Investigation of a tracer diffusion model used in void volume determination in biologic tissue
Johnson, Gregory H.
Armeniades, C. D.
Master of Science
The morphology of load-bearing tissues suggests that their internal void spaces fall into two different size distributions: macrovoids, the spaces between large morphological entities of several y in size, and microvoids, the spaces between structural elements. A mathematical model proposed by Lake and Armeniades gives an estimate of the fraction (F) of macrovoids in a given tissue on the basis of the rate of out-diffusion of ionic species from the tissue under controlled conditions. Knowledge of F would provide information on the state of aggregation of fibers or other structural elements in the tissue. This work seeks to determine whether the proposed model gives a true representation of the out-diffusion behavior in real systems with different pore size distributions. An inert porous material (Mi11ipore filter material type AAWP) was selected which contained two pore size populations. The properties of the material which correspond to the parameters of the model were observed by scanning electron microscopy.

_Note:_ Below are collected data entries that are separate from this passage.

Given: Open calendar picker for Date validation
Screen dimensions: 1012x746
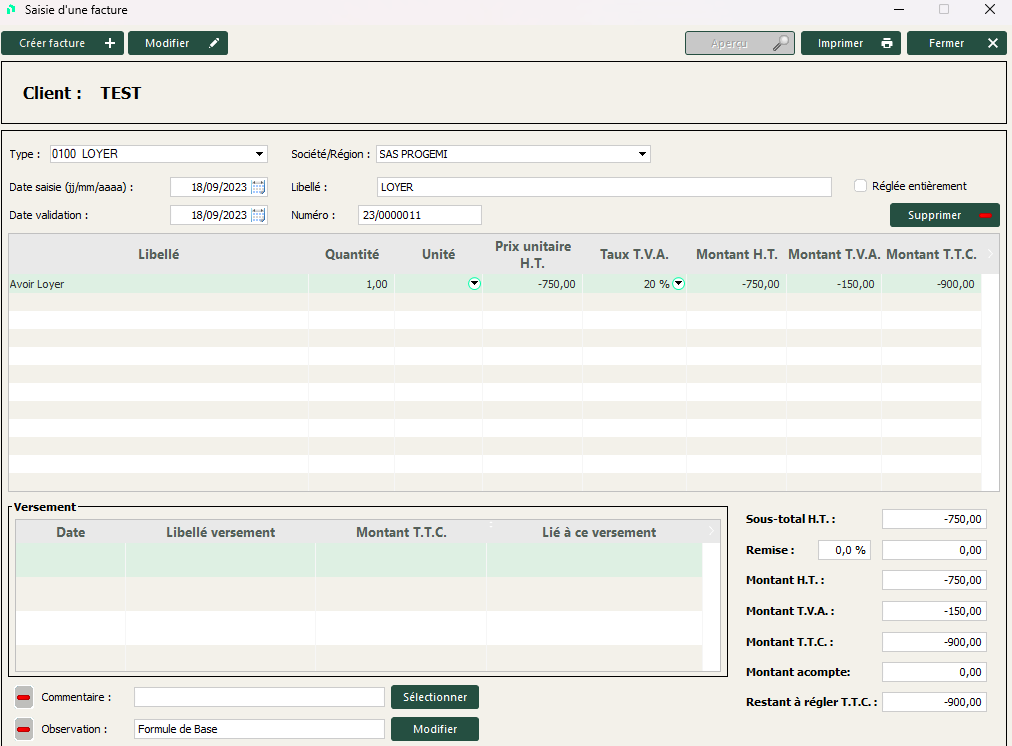Looking at the screenshot, I should pos(259,215).
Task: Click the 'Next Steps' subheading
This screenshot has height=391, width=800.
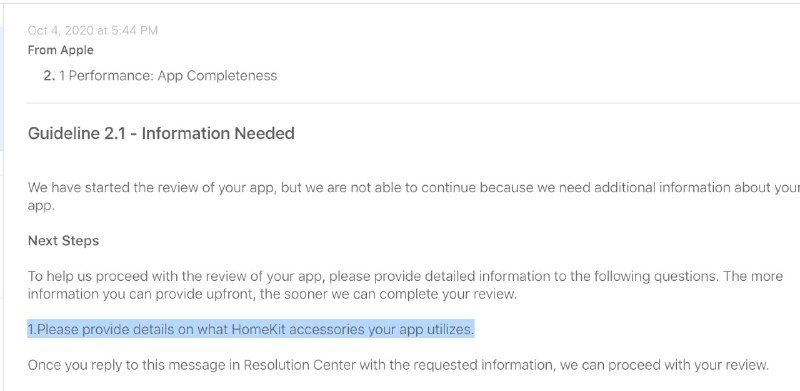Action: click(63, 240)
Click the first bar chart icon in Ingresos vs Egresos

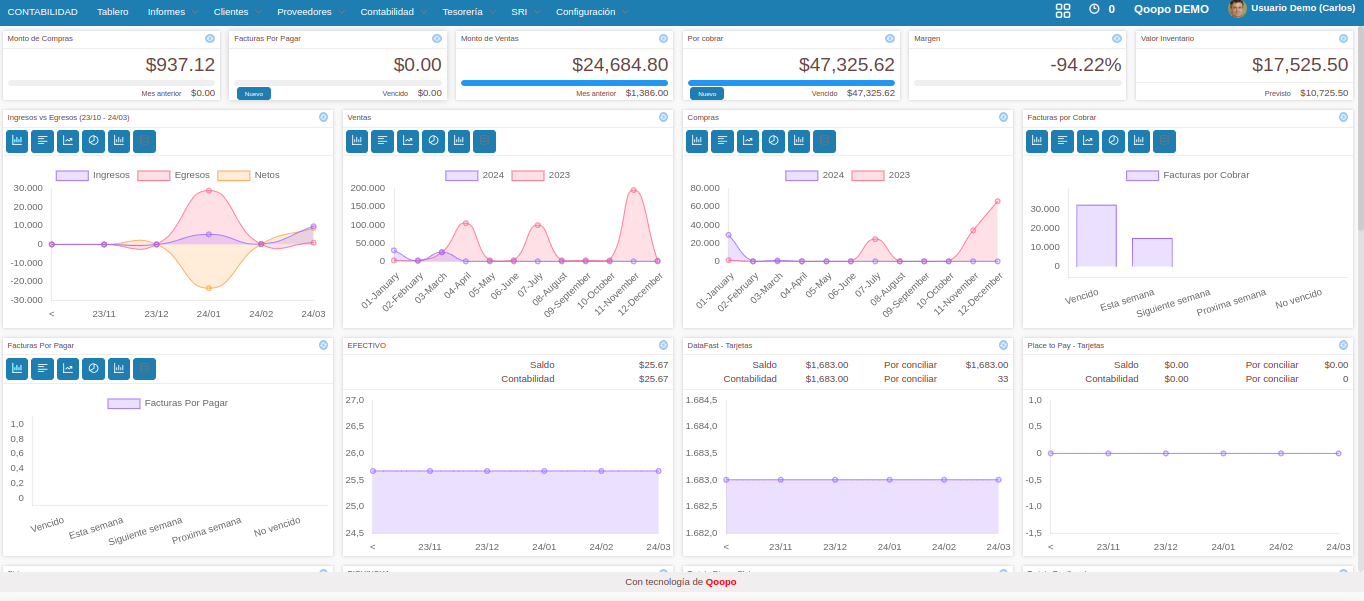click(x=17, y=141)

All parameters were quantified except D1, the tracer diffusivity in the microvoid region, and D2, the tracer diffusivity in the macrovoid region. D1 and D2 were varied to provide an exact fit of the model to the out-diffusion data. Variations of the parameters of the mathematical model show that the out-diffusion curve can be matched by only one unique value of F, regardless of how well the other parameters of the model are known. Out-diffusion experiments were carried out on tissue. The qualitative out-diffusion behavior of bovine aorta and pericardium suggests that the out-diffusion model may be used to obtain F with confidence. Variation in F and the sample half-thickness (M) for both tissues produces qualitative variation in the out-diffusion behavior which is predicted from the model.